Cath Goulding
CISO
It’s that time of year once again. The evenings are drawing in, the temperature is plummeting, and Christmas looms on the other side of Black Friday, the best day for deals in the calendar; tis the season for spending (or so the retailers would have us believe!).
Despite having started in the US, the shopping phenomena of Black Friday is now firmly part of the UK mindset and increasing numbers of us are chasing these seasonal deals online. On Black Friday in 2018, online shoppers spent £1.49bn – a rise from £1.39bn in 2017 – with online spending exceeding 20% for the first time. By comparison, in-store retail spending dropped 7% year on year [Office for National Statistics].
These trends aren’t surprising, as shopping online is undoubtedly the convenient option for many of us today – indeed some of the best deals are only available on the internet. That said, we mustn’t forget that this also makes us vulnerable to the swarms of cyber criminals who see Black Friday sales as the ideal opportunity to prey on the eager, taking advantage of those who are sometimes more keen than careful.
As a cyber security expert, I would suggest we all shop with an element of suspicion this year to make sure it is not a successful season for the criminals.
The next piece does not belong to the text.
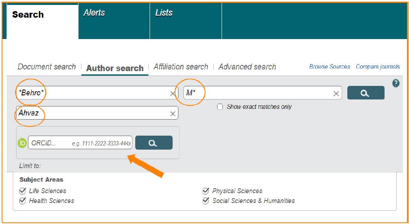Open Advanced search
Image resolution: width=409 pixels, height=224 pixels.
[x=247, y=67]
In my role as CISO for Nominet – the registry for the .UK domain – I have full visibility of the type of methods criminals use to manipulate consumers and ensnare those who aren’t wise to their ways. I can also reassure that my team and I work relentlessly to clamp down on the cyber criminals operating across our namespace. We do all we can to play our part in safeguarding the security of the national internet namespace so you can shop in safety.
One of our methods is Domain Watch, an anti-phishing initiative that uses a combination of automated and manual processes to catch suspicious domains at the point of registration. These are often domain names that mimic national banks or brands (e.g. lloydsonlinebanking.save.uk) or have intentional typos in familiar addresses – HMRC is a common target – which we know are used to launch phishing attacks. Since the inception of Domain Watch in July 2018, we have suspended over 3,000 domain names and are constantly refining our process to reduce false positives.
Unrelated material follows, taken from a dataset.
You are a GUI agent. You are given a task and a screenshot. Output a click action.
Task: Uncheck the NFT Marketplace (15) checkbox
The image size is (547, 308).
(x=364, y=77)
We also work collaboratively with law enforcement to remove domains that are being used for criminal activity and have recently published our annual report that demonstrates just how successful this work has been. In the past 12 months, we suspended 28,937 domains, a drop from last year when we suspended 32,813. The numbers may sound vast, but the total suspensions for this recent period represents just 0.22% of the more than 13 million .UK domains currently registered – the namespace is largely honest.
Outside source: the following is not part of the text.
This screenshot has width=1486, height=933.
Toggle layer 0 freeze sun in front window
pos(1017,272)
That said, internet shoppers shouldn’t take anything for granted because cyber criminals are relentless and manipulative, tapping into human psychology for means of taking advantage. Before you start spending this season, read and remember my five top tips for a better chance of emerging from the sales with an intentional gap in your bank account – and a smile on your face.
Don’t use email links – go direct to websites
Criminals will be peppering our inboxes with fraudulent deals and links to a site under their control. If you want to shop, type the website into internet explorer manually and check the domain name (website address) you access to ensure you are visiting the authentic retailer.
If it sounds too good to be true, it probably is
Never was this old cliché more apt then when it comes to cyber criminals and spending. We all love a deal, as criminals well know, so they will use this season to tempt us with incredible prices. Question bargains closely and be suspicious of anything that sounds too good to be true.
Use complex, unique and different passwords for all your accounts
This is good advice for digital life in general, but healthy password habits are especially pertinent during shopping time, especially as recent Nominet research found that only 61% of people changed their passwords after a company they had an account with was breached. Use passphrases to create long passwords which are easier to remember, such as iloveyogasessions – you can add in symbols and numbers to make it more complex. If you struggle to remember all your passwords, use a password app like LastPass rather than writing them down.
Shop over secure Wi-Fi
While it’s great that public Wi-Fi is available so widely, it isn’t advisable to spend money over a public network as they could be infiltrated by criminals. Even if you access an authentic website and pay securely, criminals could intercept the Wi-Fi signal and potentially make off with your money. Stick to spending on secure, known Wi-Fi networks, such as the ones we have at home or in most workplaces (if you’re not certain, ask your IT department).
Use your credit card when shopping online
Credit cards are a more secure means of spending as you can verify all your transactions for a second time before you settle the bill. This gives you an opportunity to identify fraudulent transactions before you part with your own money.
There is no reason not to enjoy the sale season and pick up some bargains when you shop online. I will be doing so…but I will also be taking care, following my own top tips and shopping with a healthy level of suspicion to avoid becoming one of the thousands who fall foul of the criminals each season. Will you join me?